Facing a potentially ruinous lawsuit from the New York Times over the unlicensed use of the newspaper’s reporting to train its GPT Large Language Model, OpenAI is putting out the word that it is not opposed to paying publishers for access to their content, as it recently did with Axel Springer.
“We are in the middle of many negotiations and discussions with many publishers. They are active. They are very positive,” Tom Rubin, OpenAI’s chief of intellectual property and content, told Bloomberg News. “You’ve seen deals announced, and there will be more in the future.”
It’s apparently just opposed to paying very much. According to reporting by The Information, OpenAI has been offering publishers between $1 million and $5 million a year to license their copyrighted new articles.
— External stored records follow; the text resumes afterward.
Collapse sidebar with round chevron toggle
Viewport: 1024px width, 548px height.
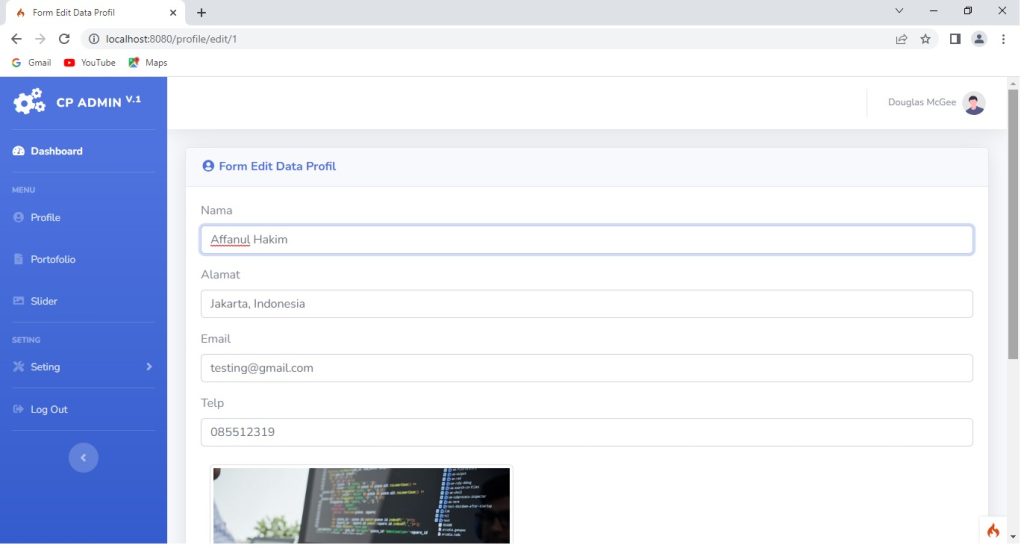(x=83, y=457)
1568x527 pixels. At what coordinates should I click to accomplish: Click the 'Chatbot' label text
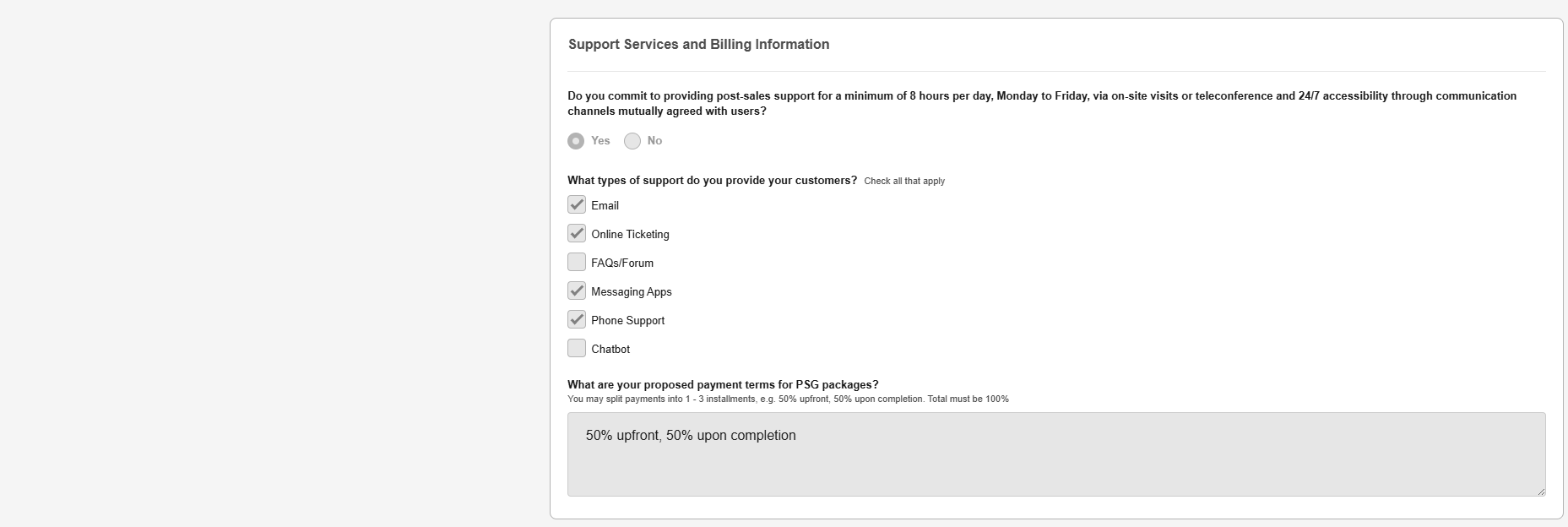610,350
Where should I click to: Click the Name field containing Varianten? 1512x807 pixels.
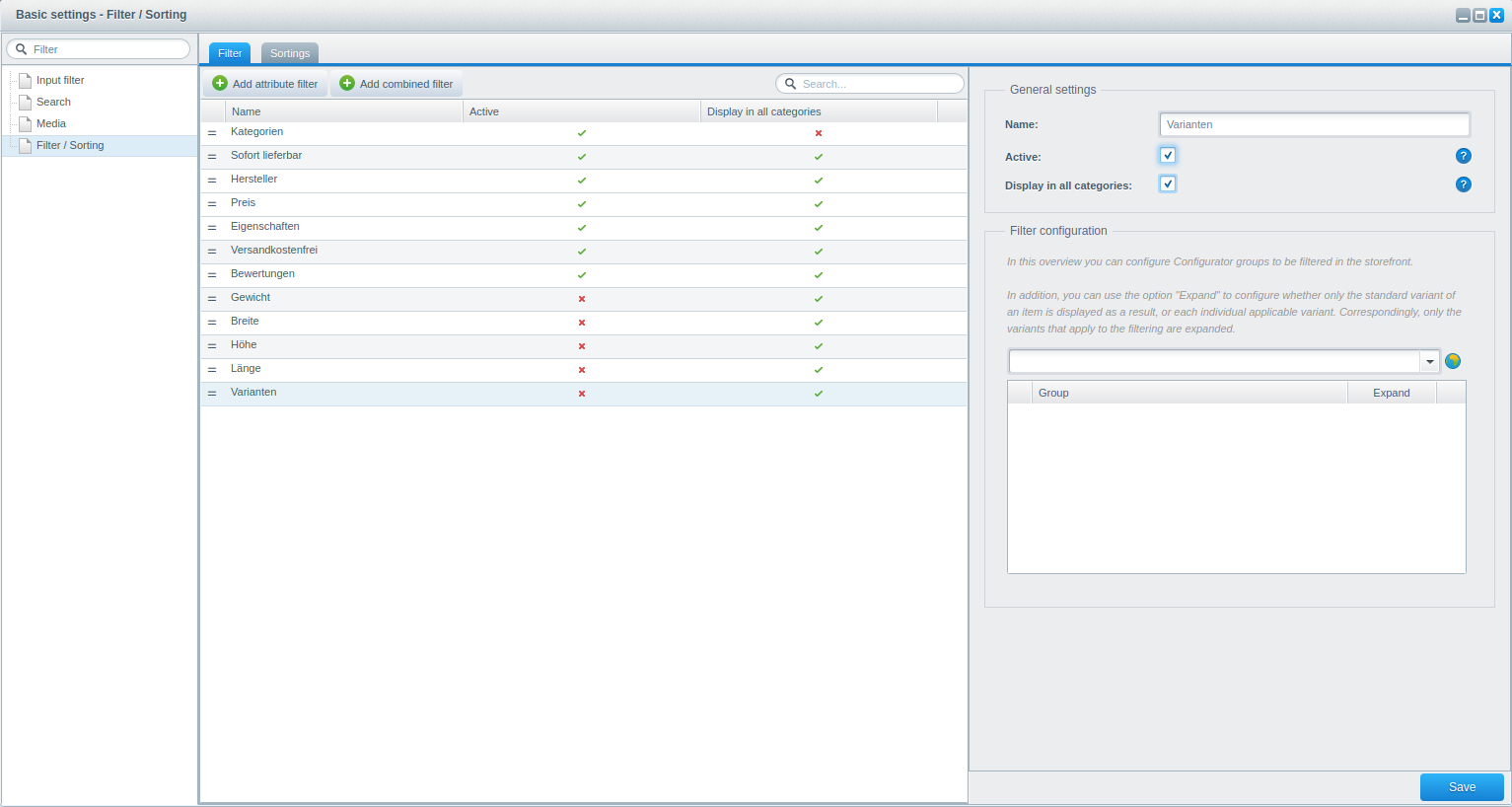coord(1314,124)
The Times was no doubt looking for much more than token payments. And OpenAI might even have been willing to up its offer a bit for the Times’s prestigious content. But the fact the two sides were unable to close the gap is but another indication that their dispute is as much about price as it is about copyright principles.
Yet it could also be an indication of what might be an unbridgeable gap in how AI companies and publishers (as well as other rights owners) value any particular tranche of content.
Once upon a time, the expensive, labor-intensive process of gathering and reporting the news that the Times and other publishers undertook, was primarily subsidized by high-margin advertising sales. While unfettered independent news reporting plays a vital role in democracy, for a purely business perspective, the reporting that process yielded was valuable primarily for the advertiser-favored demographics of the readership it attracted. Some of those readers paid to subscribe to their favorite newspaper; others purchased single copies from newsstands. For the most part, though, they were paying for the cost of delivery, not for the content per se.
These days, that print-era economic model has evaporated, done in by the triumph of low-margin, programmatic digital advertising and the Google-Meta duopoly on the sell-side of ad placement.
It’s taken more than a decade, but some publishers at least have begun to figure out how to make their content pay more of the freight for its production via digital subscriptions, while the marginal cost of delivery is now effectively zero.
The Times, for instance, had 9.4 million digital-only subscribers worldwide as of the end of Q3 2023, far more than it ever had in its print-only, big-city heyday and far more than the 643,000 print subs it still has.
Rather than mostly a cost center, in other words, the Times’ content is now literally its bread-and-butter. It’s what its readers are paying for. The idea that anyone should be allowed to simply scrape it all up and mash it into a generative AI soup that can then substitute for the real thing is both ideologically anathema and economically disastrous for publishers. And five million bucks a year just ain’t gonna cut it.
What that perspective doesn’t reckon with, however, is the gargantuan amount of content a LLM model like GPT needs to be fed to learn how syntax, grammar and vocabulary work. OpenAI’s GPT-4, for instance, ingested something on the order of 13 trillion tokens, each token roughly the equivalent of a word, or part of a word in its training data, comprising something like 45 Gigabytes of data. That’s more words than the Times has ever published.
While Times content may be marginally more valuable to OpenAI for training than that of other publishers due to its high quality and broad range of subjects, the sheer amount of data its models are trained on means no single rights owner’s content is so essential that a LLM couldn’t adequately be trained without it. And the idea of paying big bucks for all of it is a non-starter with AI companies.
News and news reporting undeniably have value. They have democratic and cultural value, and they have economic value. Their economic value is established and protected by copyright. Their democratic and cultural value have no such statutory or institutional support, and is thus harder to quantify. To the Times, their value rests on preserving the institutional infrastructure for news reporting and production, however configured. That doesn’t mean that value should not be reckoned in the market price for copyrighted news content, however, at least not in the view of the Times.
Computers work on absolutes, however. They need numbers to perform their calculations, like the strings of numbers OpenAI’s computers assign to the word tokens they encode. Abstract quantities like the democratic and cultural value of news do not compute. From OpenAI’s point of view, it makes no sense for it to pay for what it can’t compute.
That fundamental difference in what news content is “worth” to either side will be a challenge to resolve.